Consigne A. Dites si chacune de ces affirmations concorde avec l'extrait sur la procédure pénale, en répondant par oui ou par non et en citant textuellement les mots qui tranchent : (i) le juge d'instruction instruit une affaire à charge et à décharge ; (ii) seul le juge d'instruction peut donner un mandat de dépôt ; (iii) l'ordonnance de placement sous scellé confie l'objet à la garde du procureur de la République.

== == ==

Procès-verbal d’enquête préliminaire : Document fait par la police judiciaire ou le parquet dans lequel les questions et les réponses sont transcrites.
Réquisitoire introductif: acte par lequel le procureur de la République demande l’ouverture d’une instruction judiciaire.
Juge d’instruction: Magistrat chargé d’instruire une affaire à charge et à décharge.
Procès-verbal d’interrogatoire : Document retraçant les déclarations faites par un inculpé lors d’un interrogatoire.
Inculpation : Acte par lequel le juge d’instruction notifie à la personne poursuivie l’infraction qui lui est reprochée.
Mandat de dépôt : Ordre donné par un magistrat (procureur de la République, juge d’instruction ou président du tribunal) pour détenir une personne dans une maison d’arrêt.
Procès-verbal d’audition ou de déposition: Document dans lequel est transcrite l’audition d’une partie civile ou la déposition d’un témoin.
Procès-verbal de confrontation : Document retraçant les déclarations faites par un inculpé, un témoin ou une partie civile mis face à face pour élucider un point de contradiction.
Ordonnance de désignation d’expert : Acte pris par un magistrat pour désigner un expert sur une question technique.
Ordonnance de placement sous scellé : acte par lequel le juge d’instruction met sous la garde du greffier en chef un objet lié à la procédure (instrument ayant permis de commettre un crime, objet volé, etc.).
Ordonnance de clôture : acte par lequel le juge d’instruction met fin à l’instruction à son niveau.
Réquisitoire de saisine de la Chambre d’accusation par le Procureur Général : acte par lequel le Procureur général saisit la chambre d’accusation d’une procédure pour donner suite à une ordonnance de clôture.
Chambre d’accusation : chambre de la Cour d’appel chargée d’examiner de nouveau les dossiers instruits par les juges d’instruction.

== == ==

Consigne B. Recopiez à l'identique les lignes ci-dessous, de celle qui contient « Task: Open the Bókamerki bookmarks page » jusqu'à celle qui contient « pos(261,84) », toutes deux comprises. Laissez les images de côté.

== == ==

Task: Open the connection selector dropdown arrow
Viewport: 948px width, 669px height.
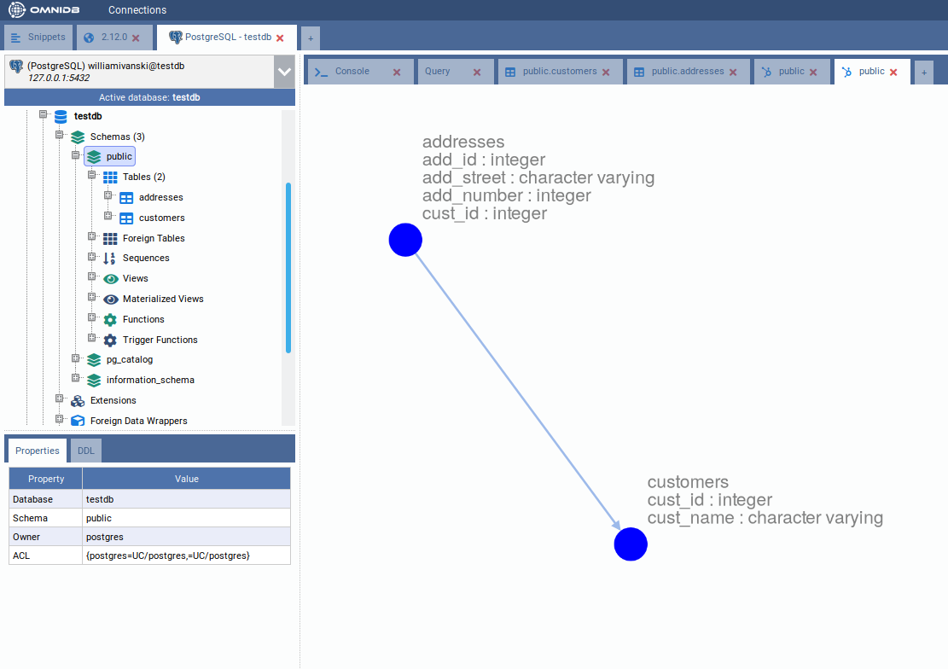Action: (x=284, y=72)
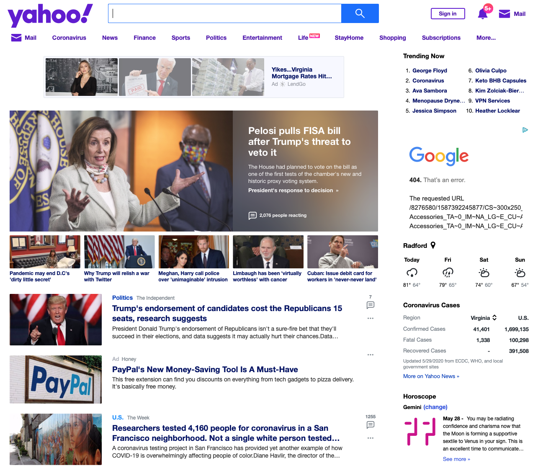Open Meghan, Harry police story thumbnail

[x=193, y=252]
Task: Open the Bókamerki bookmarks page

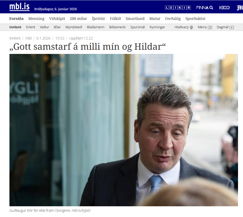Action: coord(117,27)
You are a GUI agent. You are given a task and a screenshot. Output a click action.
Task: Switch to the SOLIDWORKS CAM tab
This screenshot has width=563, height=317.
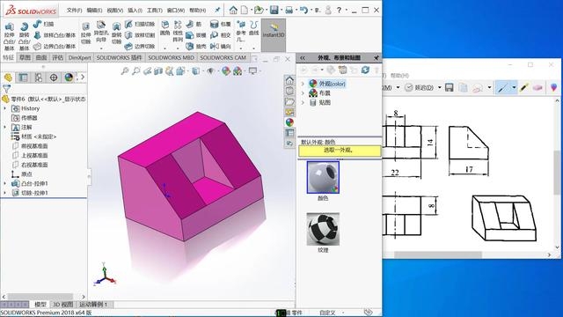223,57
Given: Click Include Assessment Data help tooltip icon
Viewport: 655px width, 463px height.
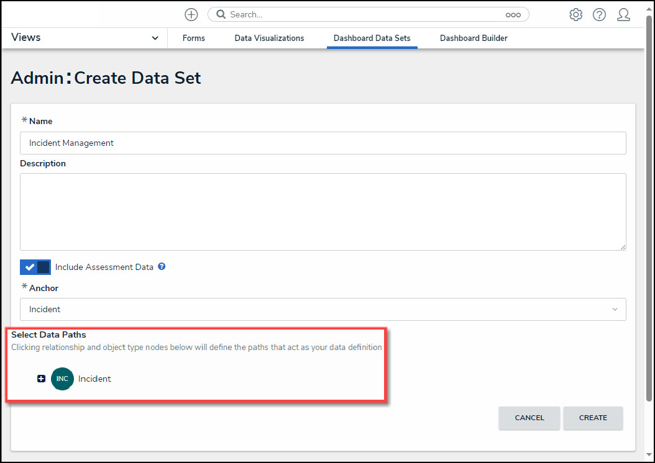Looking at the screenshot, I should (162, 267).
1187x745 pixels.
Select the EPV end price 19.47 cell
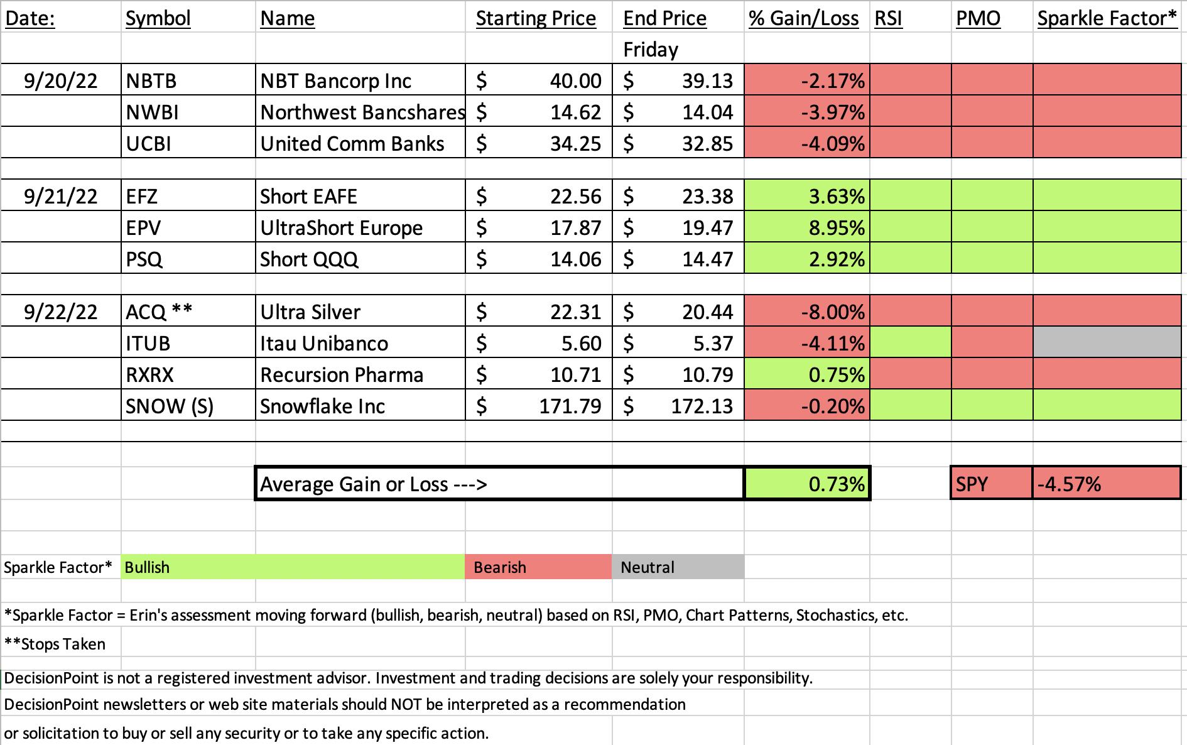coord(678,227)
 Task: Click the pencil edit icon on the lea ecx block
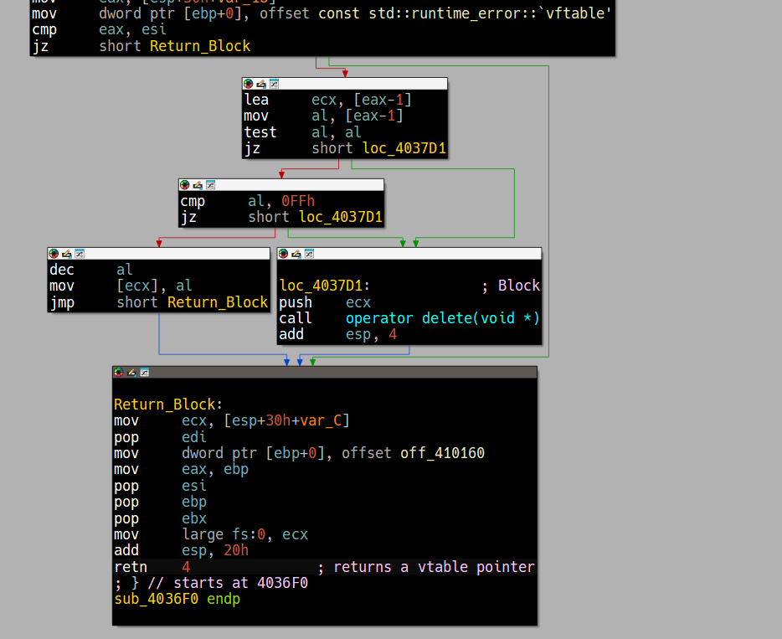pos(261,84)
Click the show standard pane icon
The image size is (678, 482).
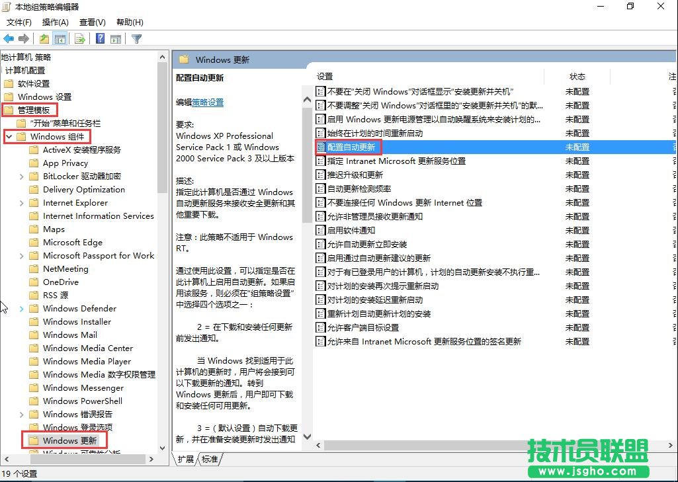click(116, 38)
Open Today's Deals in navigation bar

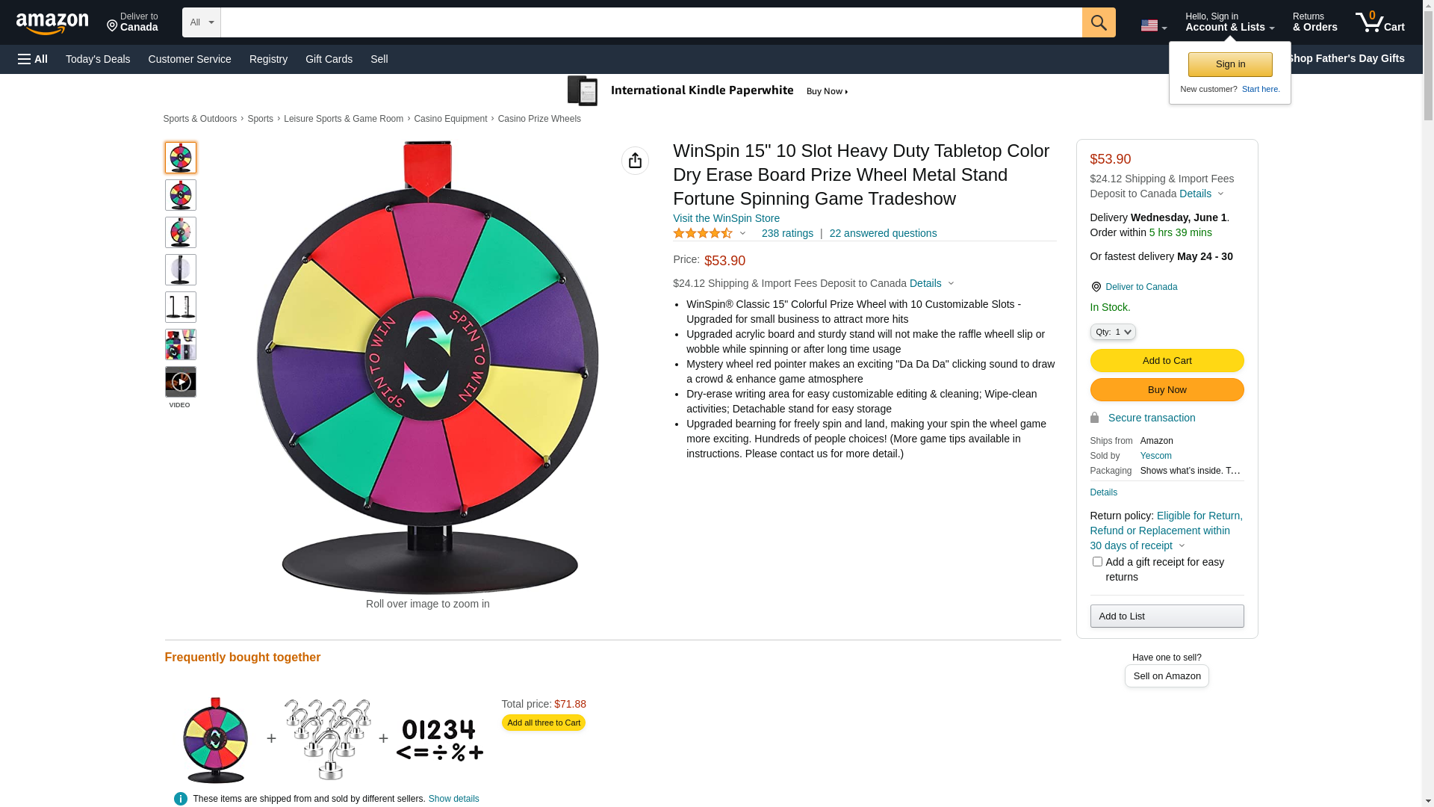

== == ==

Corrigé A.
(i) Oui : « Magistrat chargé d’instruire une affaire à charge et à décharge. »
(ii) Non : « Ordre donné par un magistrat (procureur de la République, juge d’instruction ou président du tribunal) ».
(iii) Non : « met sous la garde du greffier en chef un objet lié à la procédure ».

Corrigé B.
Task: Open the Bókamerki bookmarks page

Action: coord(117,27)
You are a GUI agent. You are given a task and a screenshot. Output a click action.
Task: Switch to the SOLIDWORKS CAM tab
This screenshot has width=563, height=317.
223,57
Given: Click Include Assessment Data help tooltip icon
Viewport: 655px width, 463px height.
Looking at the screenshot, I should (162, 267).
1187x745 pixels.
Select the EPV end price 19.47 cell
coord(678,227)
 Task: Click the pencil edit icon on the lea ecx block
pos(261,84)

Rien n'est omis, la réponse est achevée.